Quote from: The Legendary Shark on 29 January, 2019, 07:03:37 PM
People who vote, on the other hand, believe they do have the right to force people to live how they see fit. They believe it's up to politicians to decide whether they can have insulin or not.

Unfortunately it doesn't matter what any of us believe should be the case, what matters is the reality of the situation. You may not think it's fair that Brexit will lead to medicine shortages, but thinking that won't magically stop it from happening.

The system that you want and that you see as fair doesn't exist, so by voting we're using the system we do have in the hopes of achieving the best result. You've made a choice not to engage with the system but that doesn't make you or anyone else immune to its outcomes.

Theblazeuk

There are degrees of shitness between Today and Mad Max.

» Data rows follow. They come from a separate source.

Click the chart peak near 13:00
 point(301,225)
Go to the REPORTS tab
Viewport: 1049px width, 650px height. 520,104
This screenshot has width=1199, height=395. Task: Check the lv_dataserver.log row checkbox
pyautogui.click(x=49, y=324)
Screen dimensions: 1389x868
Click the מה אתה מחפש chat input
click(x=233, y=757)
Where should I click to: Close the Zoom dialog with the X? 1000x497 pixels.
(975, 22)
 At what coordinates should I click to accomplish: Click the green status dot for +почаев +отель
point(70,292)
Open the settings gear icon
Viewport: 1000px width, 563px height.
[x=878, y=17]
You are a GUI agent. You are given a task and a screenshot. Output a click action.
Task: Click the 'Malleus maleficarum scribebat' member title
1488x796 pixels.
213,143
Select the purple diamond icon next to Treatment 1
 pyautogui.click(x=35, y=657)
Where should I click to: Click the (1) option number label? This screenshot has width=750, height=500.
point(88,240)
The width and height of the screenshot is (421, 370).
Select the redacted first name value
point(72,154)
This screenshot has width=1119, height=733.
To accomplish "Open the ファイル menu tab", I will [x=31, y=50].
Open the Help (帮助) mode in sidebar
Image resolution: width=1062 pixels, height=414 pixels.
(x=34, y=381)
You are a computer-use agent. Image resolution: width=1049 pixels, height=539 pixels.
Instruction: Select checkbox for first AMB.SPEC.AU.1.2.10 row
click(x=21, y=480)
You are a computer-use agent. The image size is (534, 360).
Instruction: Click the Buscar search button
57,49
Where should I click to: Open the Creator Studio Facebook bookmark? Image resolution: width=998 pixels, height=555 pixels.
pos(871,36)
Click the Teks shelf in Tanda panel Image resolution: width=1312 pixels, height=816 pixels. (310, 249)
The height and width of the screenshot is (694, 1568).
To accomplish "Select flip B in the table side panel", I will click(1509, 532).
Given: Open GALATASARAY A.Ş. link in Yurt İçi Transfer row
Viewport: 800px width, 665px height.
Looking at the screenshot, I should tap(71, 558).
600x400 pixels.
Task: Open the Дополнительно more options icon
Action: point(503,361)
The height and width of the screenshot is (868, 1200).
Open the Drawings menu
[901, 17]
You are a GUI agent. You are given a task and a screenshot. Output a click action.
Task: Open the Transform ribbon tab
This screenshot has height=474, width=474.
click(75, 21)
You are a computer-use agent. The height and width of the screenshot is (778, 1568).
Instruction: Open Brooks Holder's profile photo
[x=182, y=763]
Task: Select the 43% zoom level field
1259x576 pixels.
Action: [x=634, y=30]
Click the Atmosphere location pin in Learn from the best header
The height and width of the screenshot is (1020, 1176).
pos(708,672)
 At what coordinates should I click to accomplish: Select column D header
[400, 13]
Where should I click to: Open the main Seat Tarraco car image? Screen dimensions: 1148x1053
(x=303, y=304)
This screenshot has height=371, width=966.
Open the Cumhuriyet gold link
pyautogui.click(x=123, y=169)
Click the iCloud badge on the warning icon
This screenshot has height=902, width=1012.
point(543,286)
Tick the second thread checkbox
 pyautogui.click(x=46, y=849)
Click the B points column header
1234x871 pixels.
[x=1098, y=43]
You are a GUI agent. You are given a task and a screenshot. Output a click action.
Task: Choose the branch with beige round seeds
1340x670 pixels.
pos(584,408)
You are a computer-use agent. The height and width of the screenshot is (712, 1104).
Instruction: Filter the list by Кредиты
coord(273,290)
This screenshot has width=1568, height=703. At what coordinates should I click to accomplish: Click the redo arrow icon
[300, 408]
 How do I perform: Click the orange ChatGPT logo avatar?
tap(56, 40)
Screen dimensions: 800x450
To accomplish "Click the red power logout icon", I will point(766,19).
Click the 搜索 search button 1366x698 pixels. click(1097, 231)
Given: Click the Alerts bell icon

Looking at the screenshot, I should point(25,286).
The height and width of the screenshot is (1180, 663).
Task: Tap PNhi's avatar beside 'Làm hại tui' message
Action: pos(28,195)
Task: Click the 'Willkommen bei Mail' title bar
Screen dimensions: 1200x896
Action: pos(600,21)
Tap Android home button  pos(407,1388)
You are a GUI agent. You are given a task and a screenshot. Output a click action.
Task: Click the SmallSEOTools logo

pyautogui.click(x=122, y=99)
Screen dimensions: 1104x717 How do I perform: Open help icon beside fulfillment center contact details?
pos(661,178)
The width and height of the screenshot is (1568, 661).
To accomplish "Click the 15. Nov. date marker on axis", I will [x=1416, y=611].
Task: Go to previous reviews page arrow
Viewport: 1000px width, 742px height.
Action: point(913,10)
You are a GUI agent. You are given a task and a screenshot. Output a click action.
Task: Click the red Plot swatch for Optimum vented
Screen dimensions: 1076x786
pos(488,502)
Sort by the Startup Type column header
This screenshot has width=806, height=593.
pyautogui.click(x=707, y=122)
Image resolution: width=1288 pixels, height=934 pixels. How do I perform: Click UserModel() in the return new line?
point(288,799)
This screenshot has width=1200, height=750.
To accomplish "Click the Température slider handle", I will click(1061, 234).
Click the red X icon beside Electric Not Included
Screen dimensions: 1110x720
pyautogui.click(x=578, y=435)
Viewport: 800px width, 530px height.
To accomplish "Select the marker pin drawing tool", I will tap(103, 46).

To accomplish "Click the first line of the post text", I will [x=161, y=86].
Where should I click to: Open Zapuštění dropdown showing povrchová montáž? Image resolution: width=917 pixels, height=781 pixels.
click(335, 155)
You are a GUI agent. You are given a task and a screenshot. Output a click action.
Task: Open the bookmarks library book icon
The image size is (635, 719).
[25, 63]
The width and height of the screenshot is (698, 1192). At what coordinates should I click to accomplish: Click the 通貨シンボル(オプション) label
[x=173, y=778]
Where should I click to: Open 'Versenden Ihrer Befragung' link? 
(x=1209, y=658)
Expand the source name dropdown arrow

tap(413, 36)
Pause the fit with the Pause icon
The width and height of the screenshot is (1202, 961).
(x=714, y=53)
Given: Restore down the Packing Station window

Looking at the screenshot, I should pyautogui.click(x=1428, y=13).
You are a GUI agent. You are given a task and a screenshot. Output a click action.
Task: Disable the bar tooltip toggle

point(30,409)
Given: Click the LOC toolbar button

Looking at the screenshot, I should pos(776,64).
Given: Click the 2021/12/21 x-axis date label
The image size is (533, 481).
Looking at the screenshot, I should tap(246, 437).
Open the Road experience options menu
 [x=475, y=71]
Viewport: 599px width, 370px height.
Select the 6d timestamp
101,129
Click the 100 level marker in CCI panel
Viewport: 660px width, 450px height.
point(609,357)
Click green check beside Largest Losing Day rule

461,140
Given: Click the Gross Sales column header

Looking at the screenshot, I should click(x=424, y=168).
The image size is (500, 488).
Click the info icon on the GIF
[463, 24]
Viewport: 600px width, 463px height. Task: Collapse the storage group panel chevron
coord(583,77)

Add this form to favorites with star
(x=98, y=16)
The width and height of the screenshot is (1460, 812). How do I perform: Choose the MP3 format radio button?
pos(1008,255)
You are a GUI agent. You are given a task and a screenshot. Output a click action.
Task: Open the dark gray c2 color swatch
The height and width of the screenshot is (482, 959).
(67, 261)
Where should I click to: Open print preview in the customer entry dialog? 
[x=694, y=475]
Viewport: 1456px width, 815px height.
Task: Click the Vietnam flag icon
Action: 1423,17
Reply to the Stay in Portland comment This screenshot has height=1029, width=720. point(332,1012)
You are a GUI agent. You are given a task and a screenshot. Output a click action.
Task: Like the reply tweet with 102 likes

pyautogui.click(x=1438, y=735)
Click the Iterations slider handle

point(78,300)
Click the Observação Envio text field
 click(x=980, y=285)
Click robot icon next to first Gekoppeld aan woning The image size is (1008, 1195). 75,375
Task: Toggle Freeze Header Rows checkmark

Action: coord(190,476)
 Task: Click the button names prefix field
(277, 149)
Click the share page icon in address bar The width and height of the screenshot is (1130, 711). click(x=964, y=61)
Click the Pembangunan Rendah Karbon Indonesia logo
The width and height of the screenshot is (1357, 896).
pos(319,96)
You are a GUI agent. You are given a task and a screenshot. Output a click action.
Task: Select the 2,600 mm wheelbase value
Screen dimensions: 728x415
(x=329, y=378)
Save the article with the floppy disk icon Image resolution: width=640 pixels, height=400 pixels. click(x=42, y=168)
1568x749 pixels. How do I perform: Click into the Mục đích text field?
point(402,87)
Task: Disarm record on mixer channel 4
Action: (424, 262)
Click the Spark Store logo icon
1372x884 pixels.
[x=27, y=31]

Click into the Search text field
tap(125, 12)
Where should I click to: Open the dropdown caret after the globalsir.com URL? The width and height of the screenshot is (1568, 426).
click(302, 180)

My personal opinion is taking one step down that ladder of Shitness is unacceptable.

Hopefully that'll be the last time anyone has to answer that stupid hyperbole.

Hawkmumbler

To be fair we're about 6 steps up from Mad Max but only 2 from Split Second.

Not sure which is worse to be honest!

JOE SOAP

Sammy Wilson can have some US style beef to go with his chippy chips. This is what the ERG want.

US lobby groups for agriculture and pharmaceutical firms want UK standards changed to be closer to those of the US in a post-Brexit trade deal.

The meat lobby wants the sale of growth hormone-fed beef, currently banned in the UK and EU, to be allowed in the UK.

The drugs company lobby wants changes to the NHS drugs approval process to allow it to buy more of US drugs.

They are also asking US officials - who will hold a hearing later - to seek lower tariffs on agricultural goods.
The farming groups say any deal should move away from EU standards, including rules governing genetically modified crops, antibiotics in meats, and pesticides and herbicides, such as glyphosate.